For the time being I am not a father or at least I am unaware of any prodigy I may have spawned with any of the women I have done “stuff” with. In saying that I have many friends and co-workers that either are having kids or have kids or seem to be reproducing themselves as kids. Either or I often take part in conversations about how to raise your kids, and what parents used to do that they don’t do now which could be the cause of the behaviors of today’s kids. I find that during these conversations there are a lot of good points brought up, but more so there is a larger number of what ifs that appears out of certain lines of questioning. It is during these “what if” moments that I find my brain giving honest answers to the hard parenting questions of today. So, to bring it around the bend I have here a simple list of scenarios and my automatic answer to these what if questions. Please note that I am pretty much evil, or at least chaotic natural for most encounters so my parenting models follow the same general idea.
Q: What do you do when you kid gets in trouble in school?
A: More over than anything else you have to make sure that you are honest and upfront with your kids no matter the situation. So, if my son or daughter came home from school after getting in trouble I would get them something to drink and ask them to have a seat at the table (dining room, kitchen, nook, box in front of the TV, whatever). Then look them straight in the eyes and ask them what happened? Listen to them tell the story, and when done take a deep breath (for dramatic effect) keep a straight face and say these lines to them.

-.-.-

* EXERCISE *
Extend the piece on parenting "what if" questions, picking up right after its last sentence.

* GIVEN DATA *
-.-.-

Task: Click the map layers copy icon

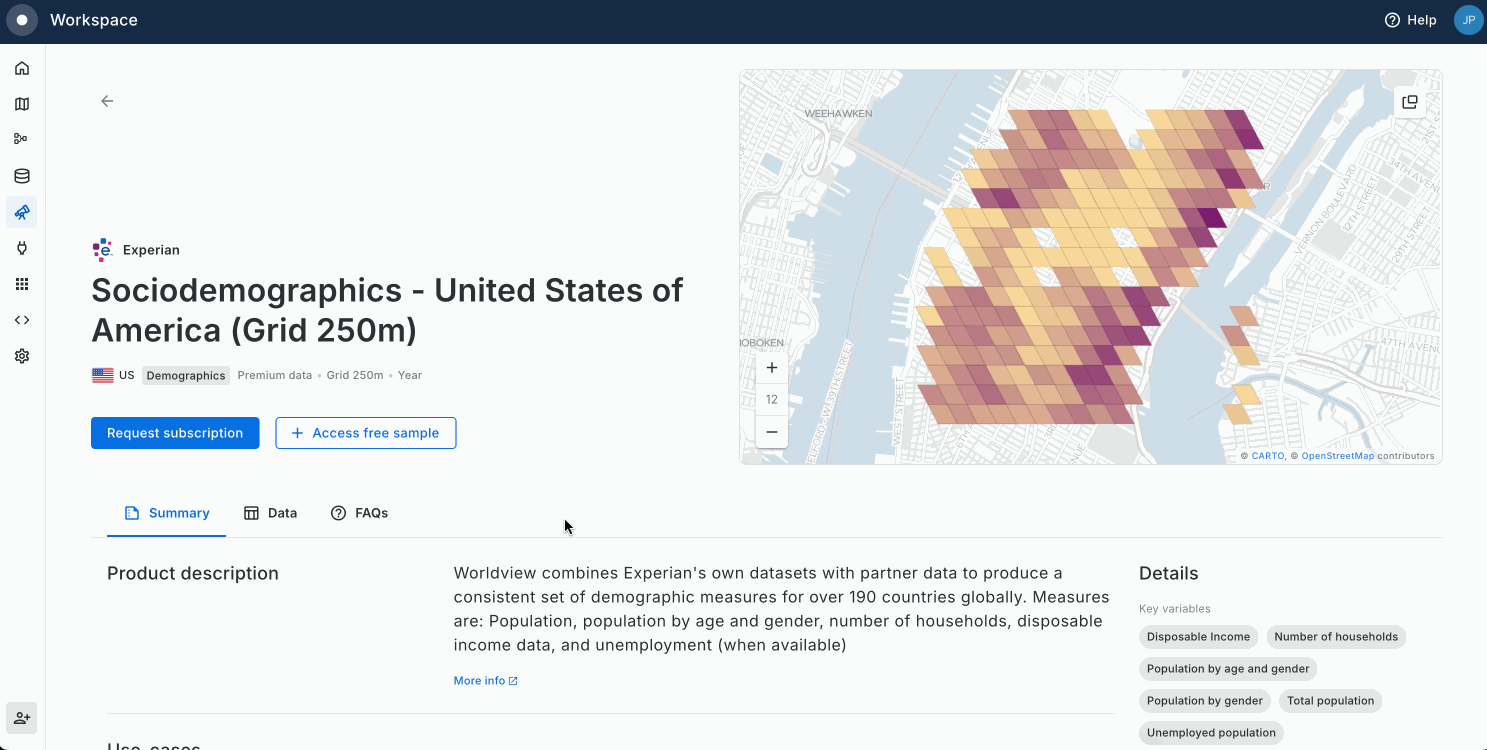Action: point(1410,102)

-.-.-

* EXERCISE ANSWER *
“I understand what you have said and all I can say to you about it is that I am disappointed, what was done seems to merit a punishment but I am too drought with what took place to decide on your punishment now. Please understand that I am disappointed and that your punishment will take place in the next few days once I figure it out. That is all, go to your room and please think about what has taken place.”
Then just let it be for a good day or so. The kid most likely will think I forgot or that it was not important by going about business as usual. Then one of the nights after the conversation while the thought is still fresh in their head go into their room around 2 or 3 in the morning. Take with you a pair of oversized novelty scissors and a big creepy grin. Place yourself in a chair at the edge of their bed and sit with scissors upright and grin firmly across your face. Make sure to be quiet and wait for them to wake enough to notice you are there. Then when you can see the resemblance of recognition in their eyes smile even bigger, and say in a hushed voice “It’s time.”
In most cases at least two of the following will happen:
1. Your kid will scream like crazy and wet the bed as a reaction to what is going on.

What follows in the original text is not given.